Department of Physics, Stern College at Yeshiva University, 245 Lexington Ave, New York, New York 10016, USA and Courant Institute of Mathematical Sciences, New York University, 251 Mercer St., New York, New York 10012, USA.
Chaos. 2013 Sep;23(3):033127. doi: 10.1063/1.4819165.
We modified the way in which the Universal Map is obtained in the regular dynamics to derive the Universal α-Family of Maps depending on a single parameter α>0, which is the order of the fractional derivative in the nonlinear fractional differential equation describing a system experiencing periodic kicks.

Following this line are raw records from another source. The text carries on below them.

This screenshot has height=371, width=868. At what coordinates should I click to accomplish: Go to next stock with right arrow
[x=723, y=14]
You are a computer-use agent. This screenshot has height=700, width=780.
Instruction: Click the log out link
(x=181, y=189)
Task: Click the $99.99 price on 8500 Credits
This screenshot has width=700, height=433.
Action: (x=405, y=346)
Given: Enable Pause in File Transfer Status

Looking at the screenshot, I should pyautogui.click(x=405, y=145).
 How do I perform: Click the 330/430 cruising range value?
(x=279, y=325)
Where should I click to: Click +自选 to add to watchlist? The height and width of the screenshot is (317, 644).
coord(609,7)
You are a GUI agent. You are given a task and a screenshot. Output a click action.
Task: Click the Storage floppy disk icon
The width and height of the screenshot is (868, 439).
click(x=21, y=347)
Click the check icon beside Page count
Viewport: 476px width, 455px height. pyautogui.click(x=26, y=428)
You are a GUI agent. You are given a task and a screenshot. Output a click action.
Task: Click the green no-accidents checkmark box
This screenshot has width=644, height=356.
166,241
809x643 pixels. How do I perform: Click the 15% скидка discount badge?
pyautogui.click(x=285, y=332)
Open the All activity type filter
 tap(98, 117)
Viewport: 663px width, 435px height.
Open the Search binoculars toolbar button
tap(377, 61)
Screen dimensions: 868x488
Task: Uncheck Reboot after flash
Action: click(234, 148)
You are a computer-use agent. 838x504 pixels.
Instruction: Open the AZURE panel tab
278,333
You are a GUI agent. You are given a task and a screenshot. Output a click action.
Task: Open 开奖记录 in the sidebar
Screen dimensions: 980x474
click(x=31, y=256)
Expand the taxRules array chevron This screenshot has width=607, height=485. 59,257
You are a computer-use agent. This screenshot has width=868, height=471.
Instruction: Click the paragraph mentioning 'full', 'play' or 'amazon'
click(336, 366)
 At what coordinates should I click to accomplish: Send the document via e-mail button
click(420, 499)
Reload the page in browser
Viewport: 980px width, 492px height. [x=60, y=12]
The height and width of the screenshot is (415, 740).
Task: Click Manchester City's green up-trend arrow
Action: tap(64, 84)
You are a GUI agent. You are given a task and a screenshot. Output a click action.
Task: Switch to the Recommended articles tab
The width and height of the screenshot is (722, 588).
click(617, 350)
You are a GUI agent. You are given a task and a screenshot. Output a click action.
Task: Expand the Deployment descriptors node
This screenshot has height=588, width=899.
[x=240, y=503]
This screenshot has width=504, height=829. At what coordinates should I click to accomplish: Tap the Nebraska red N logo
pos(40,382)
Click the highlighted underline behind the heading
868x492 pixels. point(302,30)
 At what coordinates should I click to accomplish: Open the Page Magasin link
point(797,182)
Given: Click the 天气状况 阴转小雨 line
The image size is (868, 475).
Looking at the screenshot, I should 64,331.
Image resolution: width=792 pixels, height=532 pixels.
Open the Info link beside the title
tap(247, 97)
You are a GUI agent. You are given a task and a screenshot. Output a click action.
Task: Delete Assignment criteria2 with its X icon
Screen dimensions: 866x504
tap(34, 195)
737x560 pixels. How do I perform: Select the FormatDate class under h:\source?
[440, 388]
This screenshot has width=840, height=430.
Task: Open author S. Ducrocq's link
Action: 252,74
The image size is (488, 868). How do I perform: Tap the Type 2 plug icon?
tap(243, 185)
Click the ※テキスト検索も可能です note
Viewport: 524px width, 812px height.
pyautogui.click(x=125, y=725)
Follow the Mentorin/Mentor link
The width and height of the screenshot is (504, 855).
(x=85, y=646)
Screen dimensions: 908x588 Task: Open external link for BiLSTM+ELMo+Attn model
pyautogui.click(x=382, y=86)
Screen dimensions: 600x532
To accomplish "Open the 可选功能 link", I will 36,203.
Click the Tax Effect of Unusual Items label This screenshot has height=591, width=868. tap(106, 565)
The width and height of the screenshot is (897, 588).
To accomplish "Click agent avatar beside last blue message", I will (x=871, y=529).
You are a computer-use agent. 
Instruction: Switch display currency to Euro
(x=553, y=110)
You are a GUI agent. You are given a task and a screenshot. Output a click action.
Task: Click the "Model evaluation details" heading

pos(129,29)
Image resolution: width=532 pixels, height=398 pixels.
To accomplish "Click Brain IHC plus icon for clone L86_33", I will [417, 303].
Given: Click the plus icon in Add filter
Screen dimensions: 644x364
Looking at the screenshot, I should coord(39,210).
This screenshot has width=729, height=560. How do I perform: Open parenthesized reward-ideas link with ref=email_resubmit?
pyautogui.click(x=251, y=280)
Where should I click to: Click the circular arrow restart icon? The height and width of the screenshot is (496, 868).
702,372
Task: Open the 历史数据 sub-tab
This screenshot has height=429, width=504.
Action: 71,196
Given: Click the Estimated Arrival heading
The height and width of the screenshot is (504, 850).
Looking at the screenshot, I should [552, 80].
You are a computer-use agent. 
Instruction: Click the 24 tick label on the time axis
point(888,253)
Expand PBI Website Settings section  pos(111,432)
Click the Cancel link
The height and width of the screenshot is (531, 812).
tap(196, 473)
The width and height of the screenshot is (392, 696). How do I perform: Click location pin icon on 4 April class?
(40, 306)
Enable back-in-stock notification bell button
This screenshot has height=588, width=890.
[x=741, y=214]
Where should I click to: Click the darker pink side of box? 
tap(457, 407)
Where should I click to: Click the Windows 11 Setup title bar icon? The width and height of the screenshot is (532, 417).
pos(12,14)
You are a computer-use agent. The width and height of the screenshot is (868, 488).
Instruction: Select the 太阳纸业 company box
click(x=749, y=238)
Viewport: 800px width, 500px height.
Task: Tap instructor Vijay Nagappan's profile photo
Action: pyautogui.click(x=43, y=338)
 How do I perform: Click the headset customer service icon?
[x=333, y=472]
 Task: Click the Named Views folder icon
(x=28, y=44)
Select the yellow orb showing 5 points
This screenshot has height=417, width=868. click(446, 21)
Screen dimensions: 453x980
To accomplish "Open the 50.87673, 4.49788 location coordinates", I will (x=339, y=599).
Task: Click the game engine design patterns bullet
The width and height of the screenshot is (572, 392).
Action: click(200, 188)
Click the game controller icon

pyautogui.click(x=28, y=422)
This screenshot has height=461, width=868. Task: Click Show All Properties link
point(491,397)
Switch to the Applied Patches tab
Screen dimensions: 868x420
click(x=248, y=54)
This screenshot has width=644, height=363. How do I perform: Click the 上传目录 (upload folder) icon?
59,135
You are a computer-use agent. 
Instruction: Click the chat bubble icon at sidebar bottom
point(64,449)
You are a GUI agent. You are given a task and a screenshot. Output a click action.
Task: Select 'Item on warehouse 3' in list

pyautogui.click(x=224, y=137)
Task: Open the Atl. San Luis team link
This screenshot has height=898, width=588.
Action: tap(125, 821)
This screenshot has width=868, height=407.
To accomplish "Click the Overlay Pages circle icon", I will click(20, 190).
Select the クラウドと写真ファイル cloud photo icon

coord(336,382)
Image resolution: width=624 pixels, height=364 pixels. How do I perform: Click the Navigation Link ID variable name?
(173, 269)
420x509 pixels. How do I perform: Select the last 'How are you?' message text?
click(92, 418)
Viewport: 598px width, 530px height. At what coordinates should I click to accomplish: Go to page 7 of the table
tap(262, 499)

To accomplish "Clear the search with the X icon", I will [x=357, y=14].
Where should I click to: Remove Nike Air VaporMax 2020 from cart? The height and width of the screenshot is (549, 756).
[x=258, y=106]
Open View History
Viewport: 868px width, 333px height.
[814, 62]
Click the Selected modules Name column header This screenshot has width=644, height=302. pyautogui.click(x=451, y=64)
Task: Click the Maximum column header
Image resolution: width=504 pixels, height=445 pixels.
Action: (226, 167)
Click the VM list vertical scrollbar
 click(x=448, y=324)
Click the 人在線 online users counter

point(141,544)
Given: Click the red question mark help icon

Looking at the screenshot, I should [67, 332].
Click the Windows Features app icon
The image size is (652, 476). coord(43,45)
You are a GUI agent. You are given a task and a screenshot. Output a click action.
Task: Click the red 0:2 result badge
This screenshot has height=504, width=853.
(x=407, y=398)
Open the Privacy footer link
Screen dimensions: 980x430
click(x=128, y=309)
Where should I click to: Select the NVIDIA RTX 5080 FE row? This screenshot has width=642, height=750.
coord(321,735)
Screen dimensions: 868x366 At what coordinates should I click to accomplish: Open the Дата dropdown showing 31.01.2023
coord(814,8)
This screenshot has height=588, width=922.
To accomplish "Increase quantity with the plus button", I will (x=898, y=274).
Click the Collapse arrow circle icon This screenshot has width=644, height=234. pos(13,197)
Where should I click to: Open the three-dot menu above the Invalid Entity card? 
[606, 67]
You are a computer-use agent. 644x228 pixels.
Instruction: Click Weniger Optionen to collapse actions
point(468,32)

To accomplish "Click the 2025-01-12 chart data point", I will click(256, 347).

We consider two particular α-families corresponding to the Standard and Logistic Maps. For fractional α<2 in the area of parameter values of the transition through the period doubling cascade of bifurcations from regular to chaotic motion in regular dynamics corresponding fractional systems demonstrate a new type of attractors--cascade of bifurcations type trajectories.
我们修改了常规动力学中获取通用图的方式,推导出了通用的α-映射族,该映射族依赖于单个参数α>0,该参数是描述经历周期性踢动的系统的非线性分数阶微分方程中的分数阶导数的阶数。我们考虑了对应于标准映射和 logistic 映射的两个特殊的α-族。对于分数阶α<2,在常规动力学中从规则运动到混沌运动的倍周期分岔通过的参数值区域中,相应的分数阶系统表现出一种新的吸引子类型——分岔类型轨迹的级联。